The fifth seal - There is no animal nor any other being to introduce this seal, nor does there appear to be any new event predicted; but the whole is intended to comfort the followers of God under their persecutions, and to encourage them to bear up under their distresses.

I saw under the altar - A symbolical vision was exhibited, in which he saw an altar; and under it the souls of those who had been slain for the word of God - martyred for their attachment to Christianity, are represented as being newly slain as victims to idolatry and superstition. The altar is upon earth, not in heaven.
Verse 10

And they cried with a loud voice - That is, their blood, like that of Abel, cried for vengeance; for we are not to suppose that there was any thing like a vindictive spirit in those happy and holy souls who had shed their blood for the testimony of Jesus. We sometimes say Blood cries for blood; that is, in the order of Divine justice, every murderer, and every murdering persecutor, shall be punished.

O Lord - Ὁ Δεσποτης· Sovereign Lord, supreme Ruler; one having and exercising unlimited and uncontrolled authority.

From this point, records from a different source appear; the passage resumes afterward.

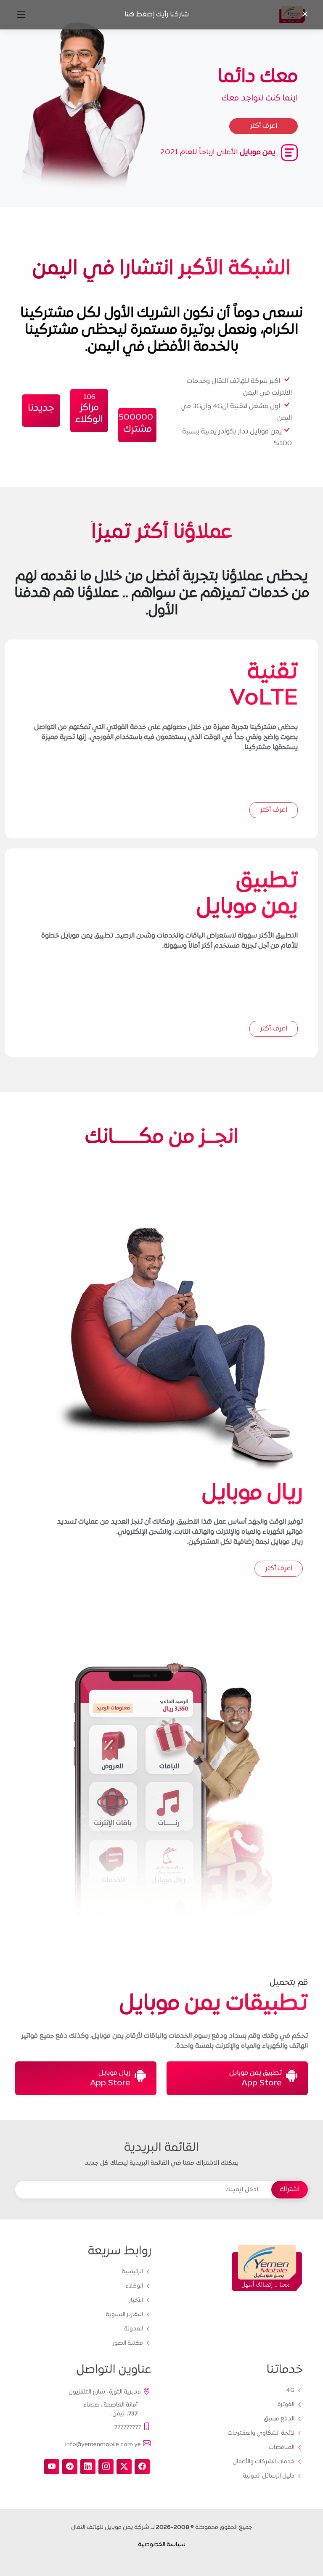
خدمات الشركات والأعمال (263, 2462)
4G (290, 2391)
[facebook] (142, 2466)
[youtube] (51, 2466)
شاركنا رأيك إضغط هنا (156, 15)
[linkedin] (87, 2466)
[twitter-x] (124, 2466)
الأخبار (136, 2301)
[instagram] (106, 2466)
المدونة (133, 2329)
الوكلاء (134, 2286)
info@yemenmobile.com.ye (103, 2444)
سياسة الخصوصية (161, 2544)
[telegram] (69, 2466)
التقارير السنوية (124, 2315)
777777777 (127, 2427)
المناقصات (281, 2448)
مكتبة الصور (128, 2343)
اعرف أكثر (273, 810)
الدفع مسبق (279, 2419)
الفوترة (286, 2405)
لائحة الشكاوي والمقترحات (261, 2433)
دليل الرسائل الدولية (268, 2476)
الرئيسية (132, 2272)
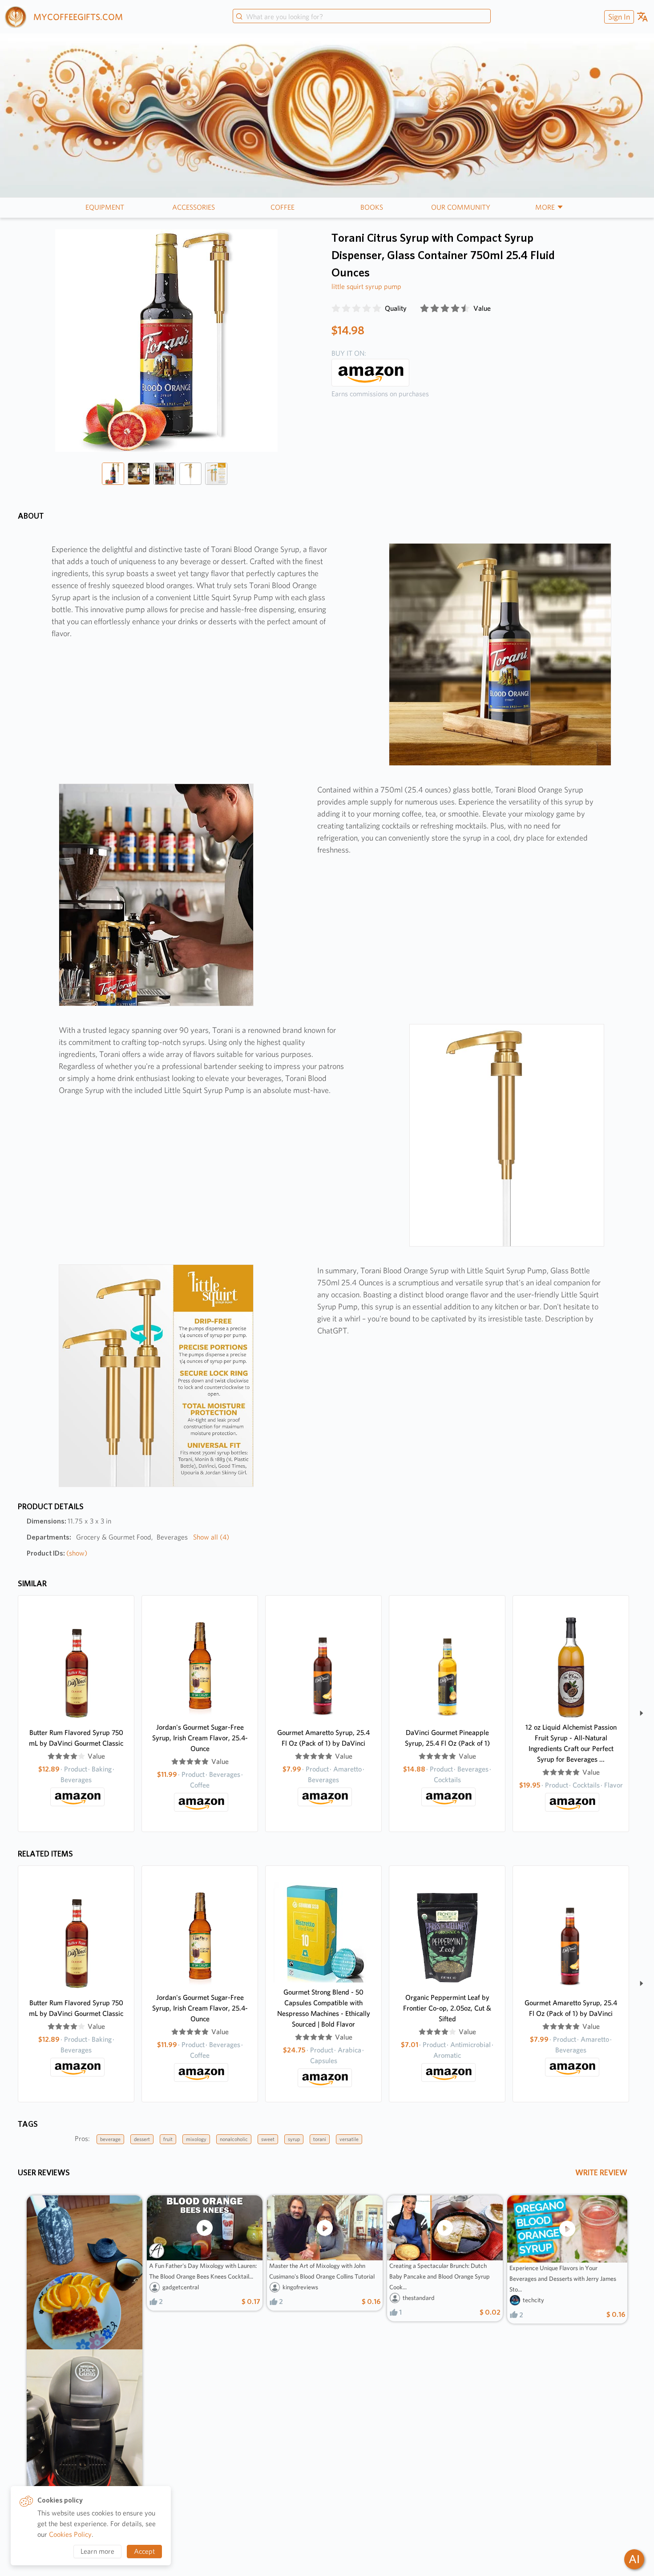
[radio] (335, 308)
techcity (533, 2300)
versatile (349, 2139)
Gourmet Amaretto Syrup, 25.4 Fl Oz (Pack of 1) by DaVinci (323, 1738)
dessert (142, 2139)
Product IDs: (57, 1553)
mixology (196, 2139)
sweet (268, 2139)
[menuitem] (618, 16)
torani (319, 2139)
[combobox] (362, 17)
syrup (294, 2139)
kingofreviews (300, 2287)
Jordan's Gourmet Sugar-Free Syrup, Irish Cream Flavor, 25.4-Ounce (200, 1738)
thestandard (419, 2298)
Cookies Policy (70, 2534)
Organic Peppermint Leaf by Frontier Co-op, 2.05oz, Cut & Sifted (447, 2008)
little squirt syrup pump (366, 286)
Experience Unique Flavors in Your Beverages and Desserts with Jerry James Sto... (562, 2278)
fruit (168, 2139)
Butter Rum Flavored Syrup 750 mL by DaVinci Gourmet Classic (76, 1738)
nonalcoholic (234, 2139)
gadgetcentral (180, 2287)
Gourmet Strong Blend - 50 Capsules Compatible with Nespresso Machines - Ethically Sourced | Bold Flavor (323, 2008)
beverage (110, 2139)
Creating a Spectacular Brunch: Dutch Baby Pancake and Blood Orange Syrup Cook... (439, 2276)
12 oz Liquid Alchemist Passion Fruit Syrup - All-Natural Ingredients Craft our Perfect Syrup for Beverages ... (571, 1743)
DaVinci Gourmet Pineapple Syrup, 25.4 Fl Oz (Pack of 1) (447, 1738)
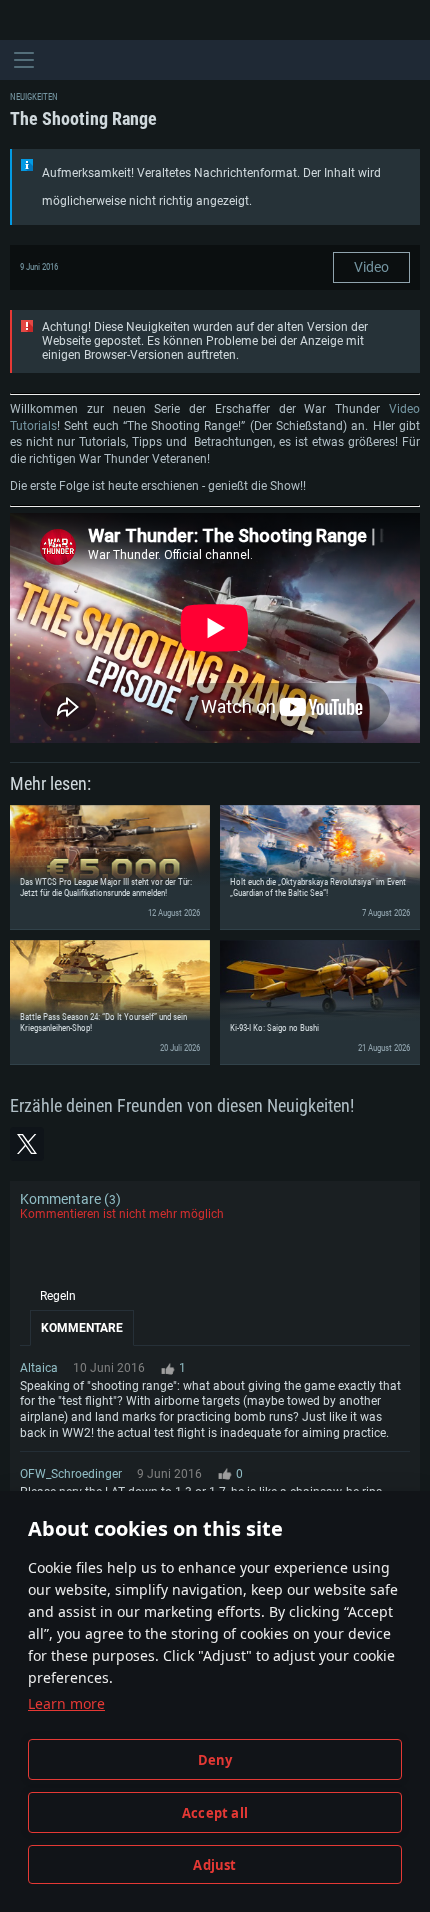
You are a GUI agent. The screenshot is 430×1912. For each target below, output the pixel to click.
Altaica (39, 1368)
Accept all (215, 1813)
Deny (215, 1760)
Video (371, 267)
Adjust (214, 1865)
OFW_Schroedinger (71, 1474)
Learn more (66, 1703)
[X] (27, 1144)
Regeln (58, 1296)
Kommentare (82, 1328)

Holy - In thy own nature, hating iniquity;

And true - In all thy promises and threatenings;

Dost thou not judge - The persecutors;

And avenge our blood - Inflict signal punishment;

On them that dwell on the earth? - Probably meaning the persecuting Jews; they dwelt επι της γης, upon that land, a form of speech by which Judea is often signified in the New Testament.
Verse 11

White robes - The emblems of purity, innocence, and triumph.

They should rest yet for a little season - This is a declaration that, when the cup of the iniquity of the Jews should be full, they should then be punished in a mass. They were determined to proceed farther, and God permits them so to do; reserving the fullness of their punishment till they had filled up the measure of their iniquity. If this book was written before the destruction of Jerusalem, as is most likely, then this destruction is that which was to fall upon the Jews; and the little time or season was that which elapsed between their martyrdom, or the date of this book, and the final destruction of Jerusalem by the Romans, under Vespasian and his son Titus, about a.d. 70. What follows may refer to the destruction of the heathen Roman empire.